While hepatocellular cancer has been reported in 1 patient, cirrhosis was also present[71]. Occasionally, the liver may be involved with lymphoma, the most frequently detected malignant disorder in celiac disease patients[72]. In some patients with celiac disease, lymphomatous deposits have been detected in the liver, presumably as metastatic lesions[71]. For example, lymphoma in the liver is apparently secondary to jejunal lymphoma, complicating celiac disease[71]. In general, involvement of the liver in celiac disease patients with lymphoma is limited and overshadowed by the clinical course of the intestinal disease. However, a fulminant cholestatic syndrome has been described in a celiac disease patient, resulting in hepatic failure[73]. Later investigations have shown widespread hepatic involvement with an unusual lymphoid neoplasm classified as a hepatosplenic lymphoma, a rare type of peripheral T-cell lymphoma with rearrangement of the gamma-delta T-cell receptor[74,75].
In patients with severe liver failure from a variety of causes in celiac disease, dietary treatment reverses hepatic dysfunction, even in patients with consideration for possible liver transplantation[76].
While celiac disease is associated with insulin-dependent diabetes[77], pancreatic exocrine insufficiency and celiac disease have only occasionally been recorded[78-84]. Pancreatic calcification is most often associated with chronic or persisting pancreatic inflammation which is usually due to excessive consumption of alcoholic beverages. Atrophy, fibrosis and altered pancreatic function have been observed in experimental animals treated with diets deficient in protein, in adults with protein-energy malnutrition, in children with kwashiorkor and in some early autopsy studies of patients with celiac disease. In addition, pancreatic calcification has been reported with chronic protein malnutrition in the Indian subcontinent and in some African countries. Finally, a patient with celiac disease and pancreatitis with calcification has been described[83].

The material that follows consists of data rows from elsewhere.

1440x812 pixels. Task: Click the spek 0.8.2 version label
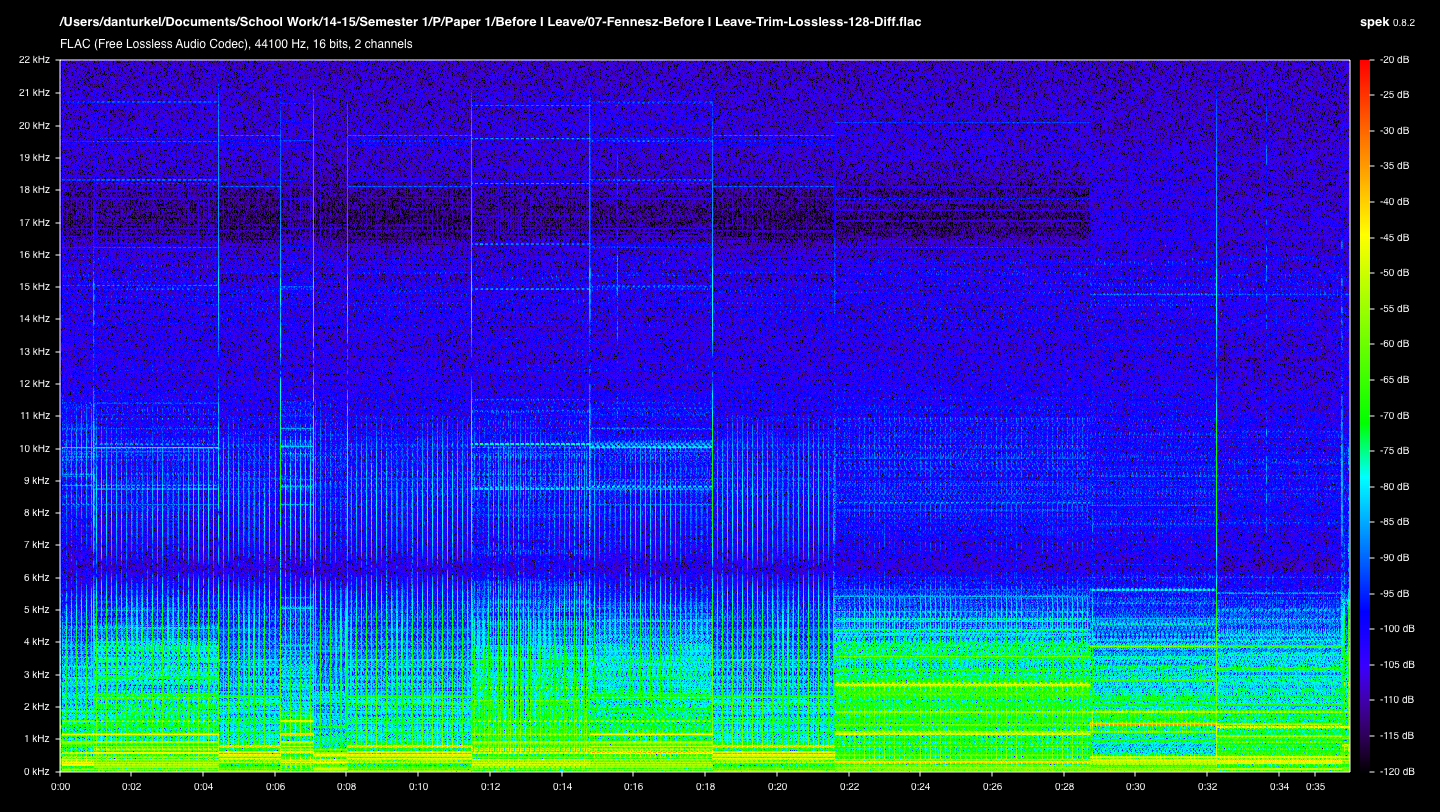1387,21
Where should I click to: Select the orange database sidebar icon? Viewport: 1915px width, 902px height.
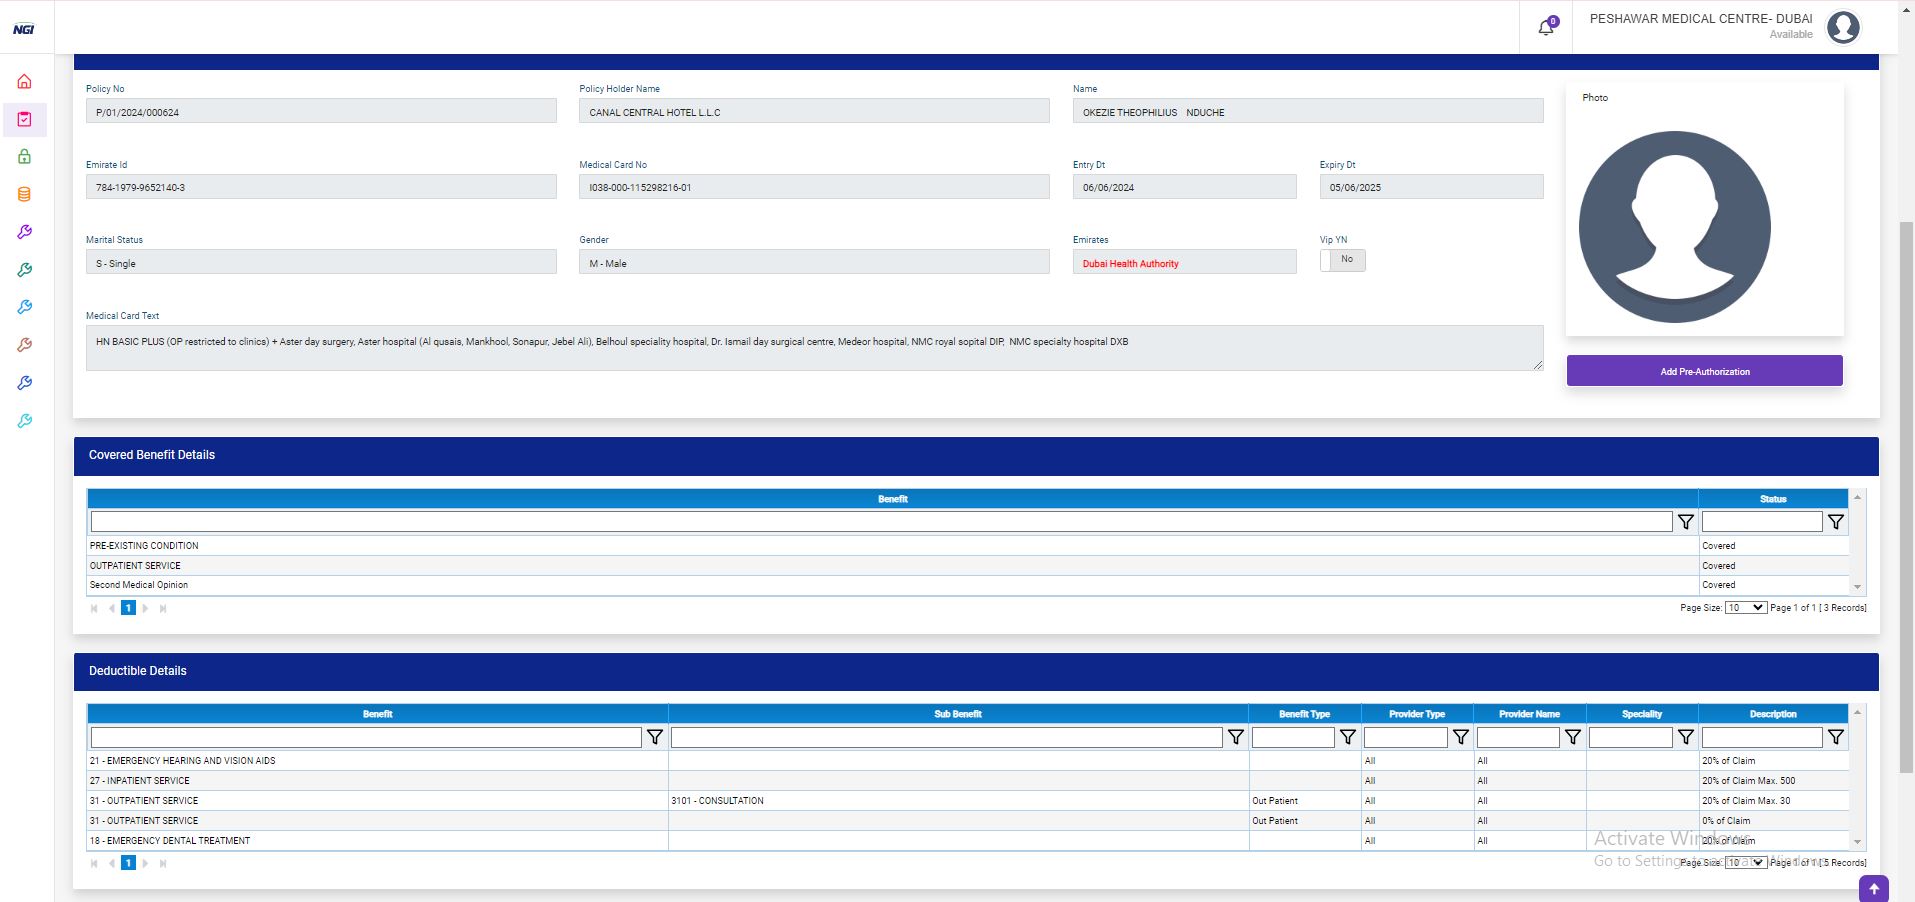[24, 195]
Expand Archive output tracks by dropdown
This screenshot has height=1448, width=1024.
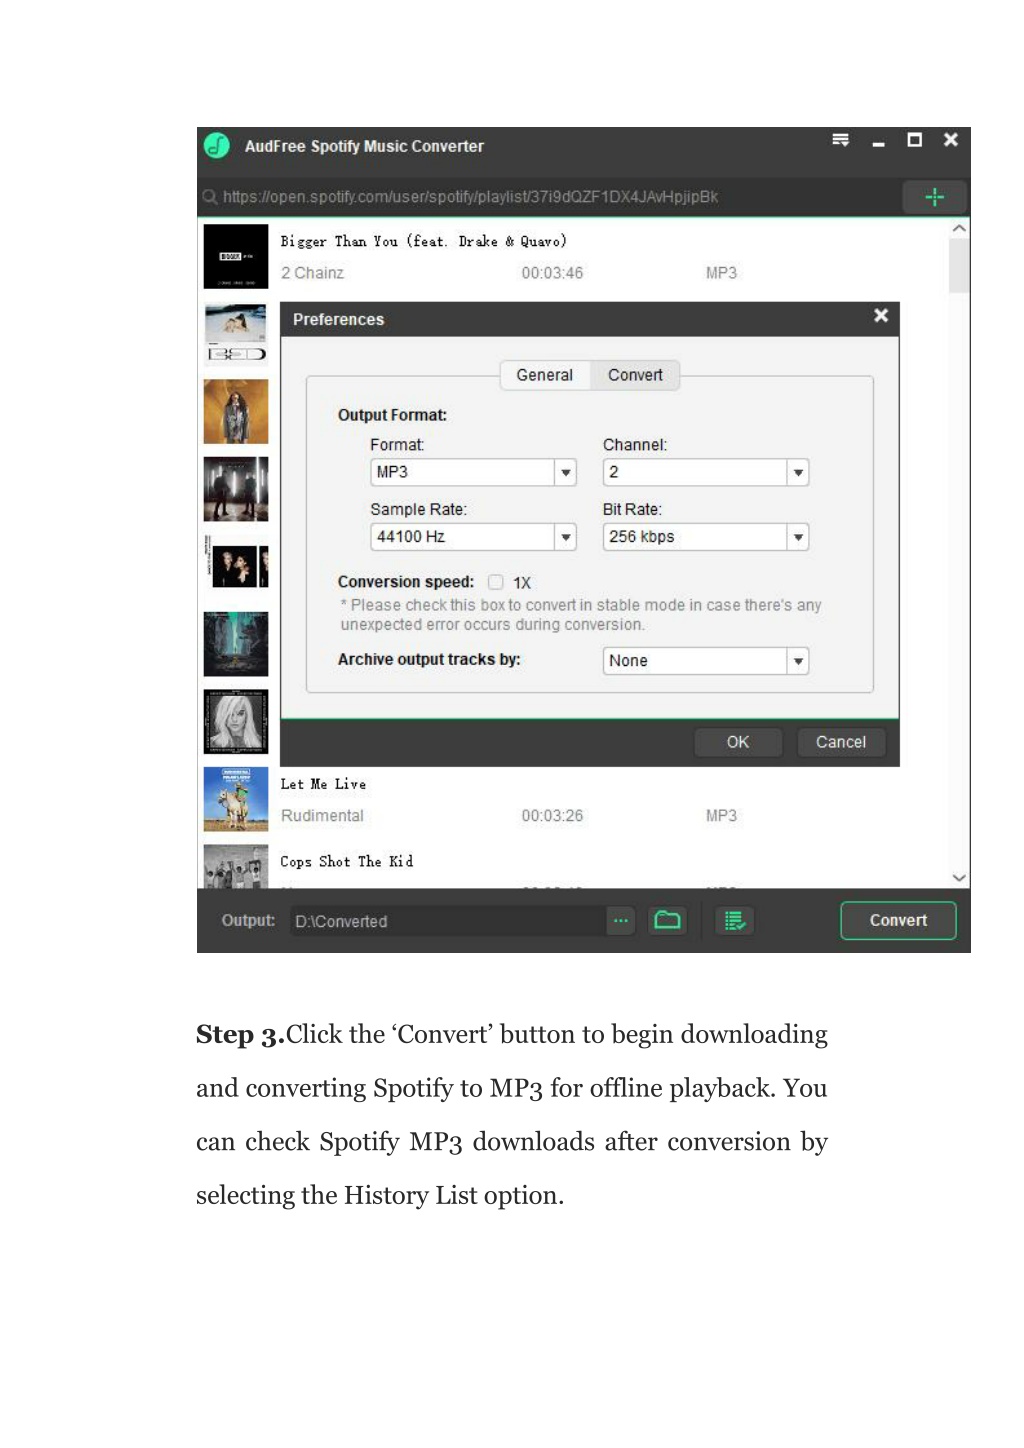[797, 661]
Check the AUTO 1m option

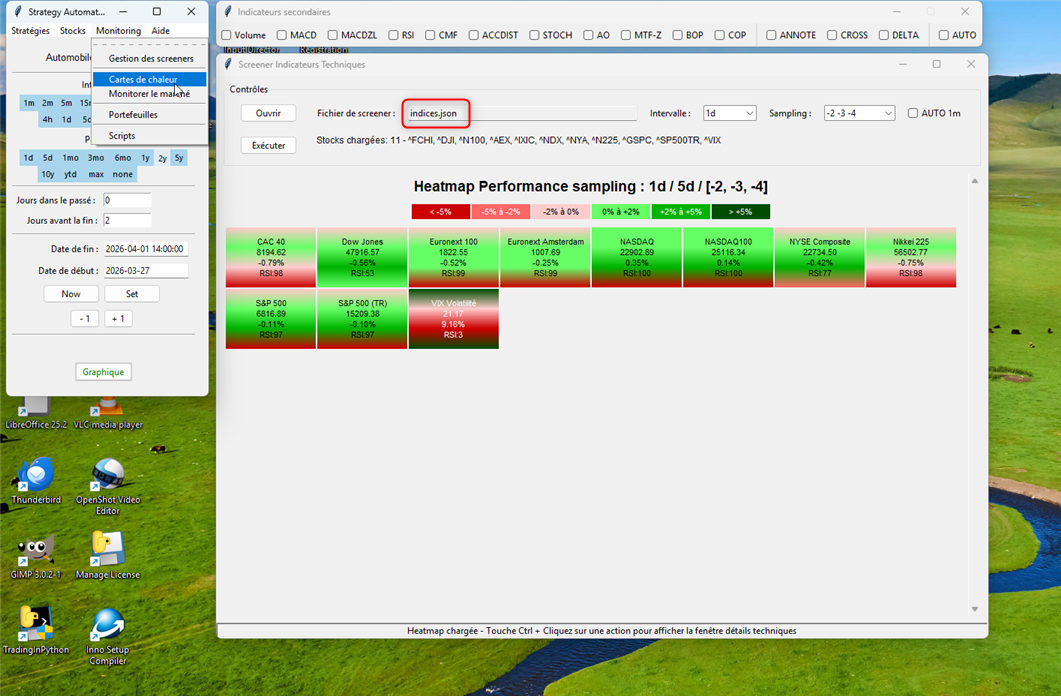[913, 114]
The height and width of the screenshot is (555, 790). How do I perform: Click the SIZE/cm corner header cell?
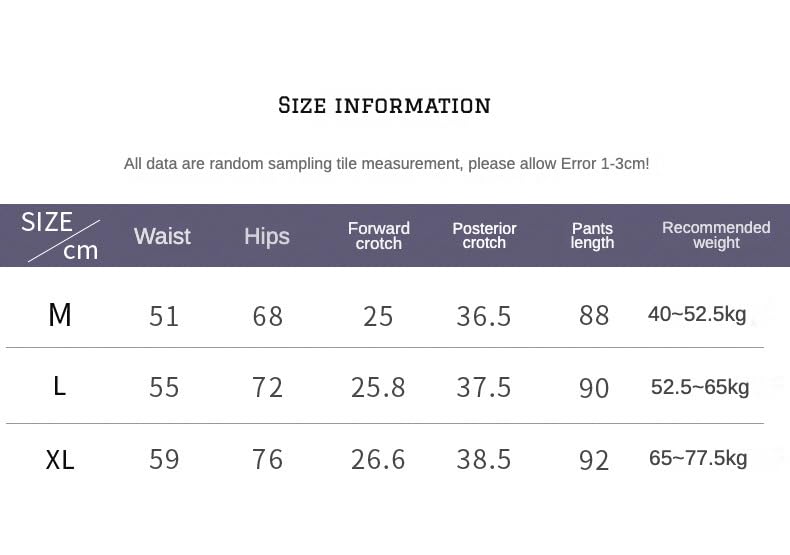tap(60, 236)
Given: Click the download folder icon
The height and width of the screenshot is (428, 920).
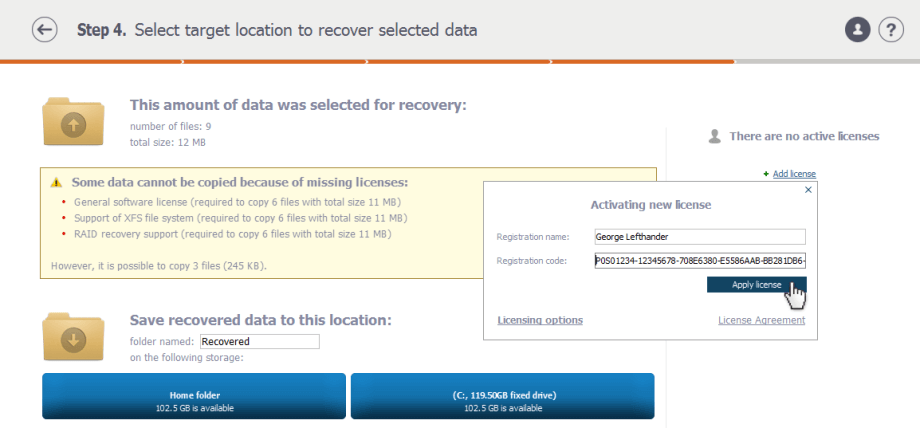Looking at the screenshot, I should (73, 337).
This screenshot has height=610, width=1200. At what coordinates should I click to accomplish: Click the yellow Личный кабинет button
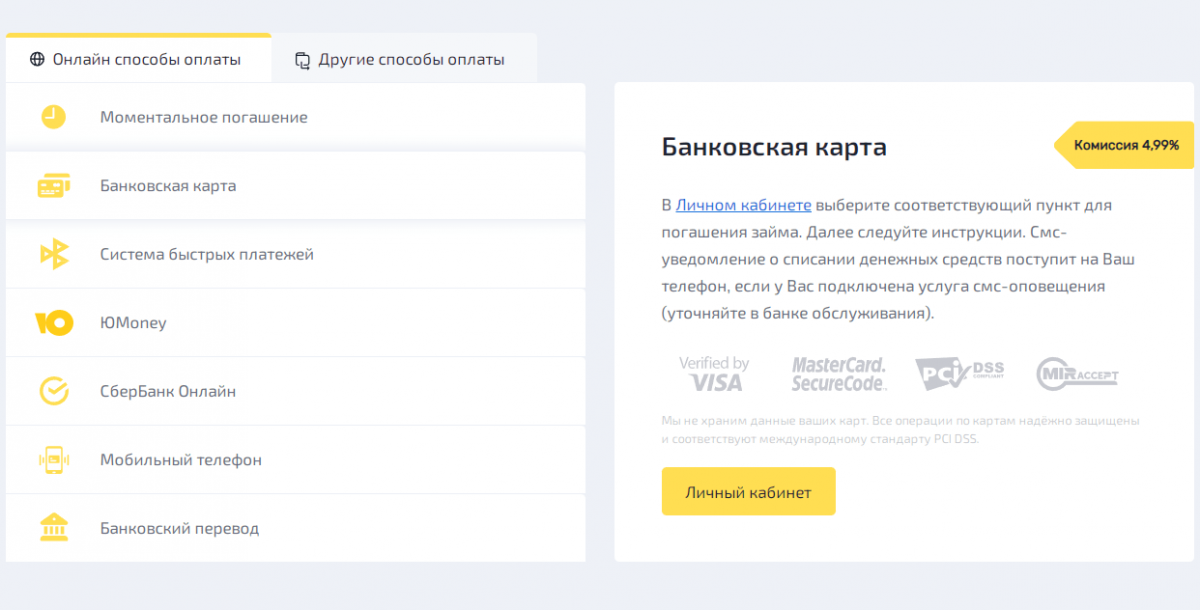click(x=748, y=492)
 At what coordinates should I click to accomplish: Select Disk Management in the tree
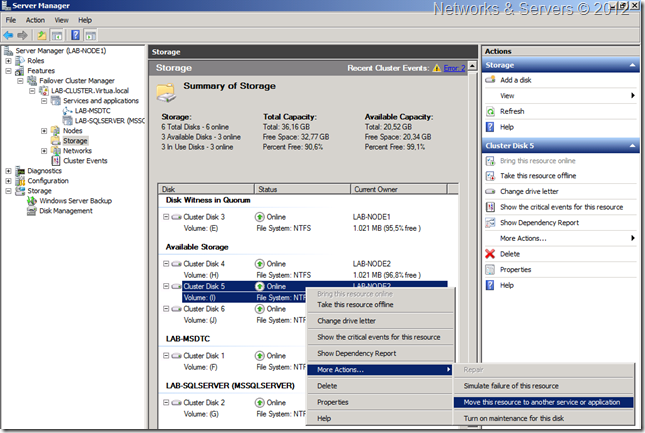(x=65, y=211)
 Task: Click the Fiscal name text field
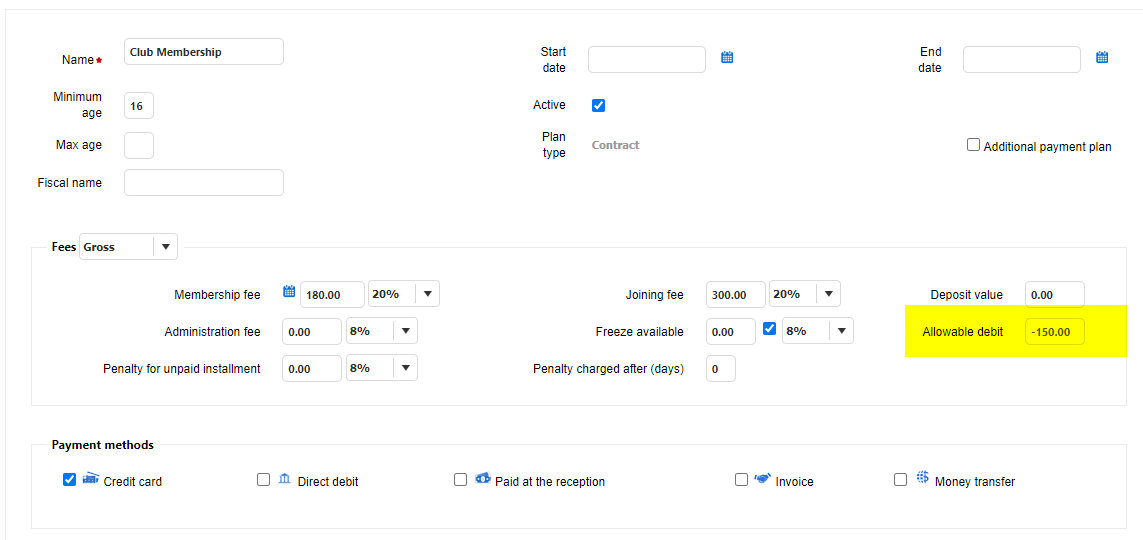pyautogui.click(x=204, y=183)
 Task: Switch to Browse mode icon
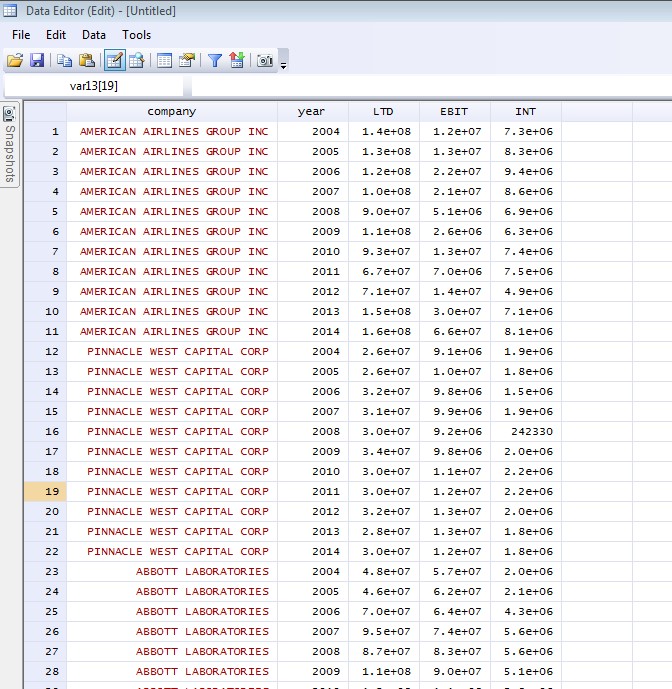click(137, 60)
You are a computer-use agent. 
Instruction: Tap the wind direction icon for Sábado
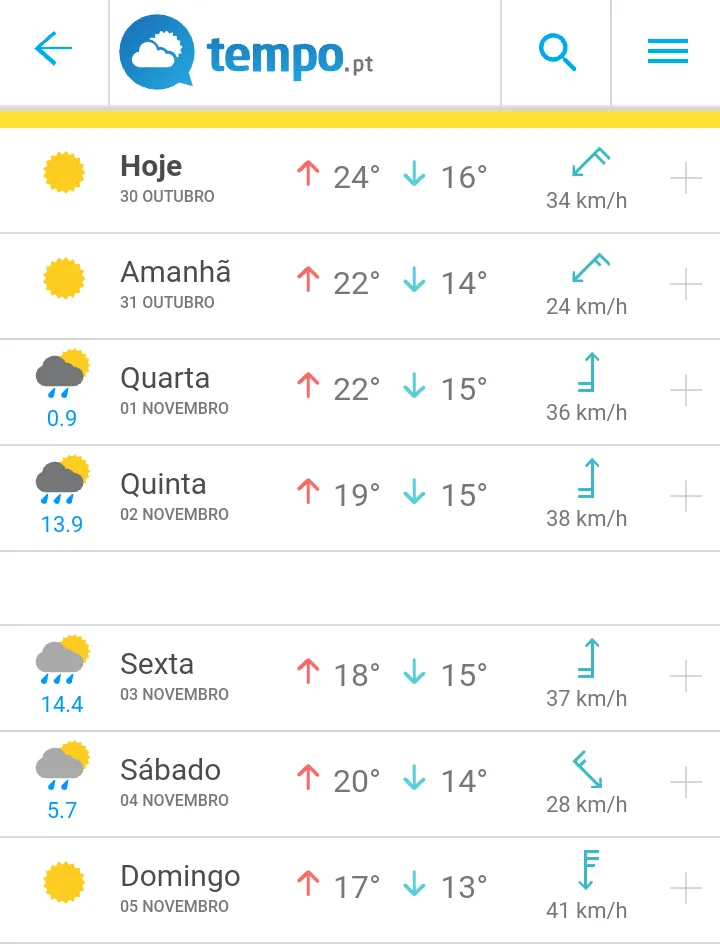point(587,769)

Although the frequency of pancreatic disease in celiac patients is not known, impaired pancreatic function occurs and may be a cause of persistently impaired nutrient assimilation and malnutrition. It has been estimated that over 20% of children with celiac disease have defective exocrine pancreatic function[85]. This may be related to several factors. Impaired secretion and/or release of pancreatic stimulating hormones from the diseased proximal small intestine may be important[60]. Immunohistochemical studies have demonstrated alterations in enteric endocrine cells, and in biopsies from patients with untreated celiac disease, an absence of secretin cells has been reported[59]. Studies with test meals in celiac patients have suggested impaired secretion of cholecystokinin-pancreozymin resulting in reduced pancreatic exocrine cell stimulation[81]. In addition, a deficiency of amino acids may result from impaired small intestinal amino acid uptake, leading to a reduction in precursors for pancreatic enzyme synthesis[55,80]. Also, protein malnutrition may lead to structural changes in the pancreas, including atrophy of acinar cells and pancreatic fibrosis[55], resulting in impaired pancreatic exocrine function. In a more recent study[86], pancreatic enzyme measurements were reduced with mucosal atrophy and could be inversely correlated with the degree of intestinal damage.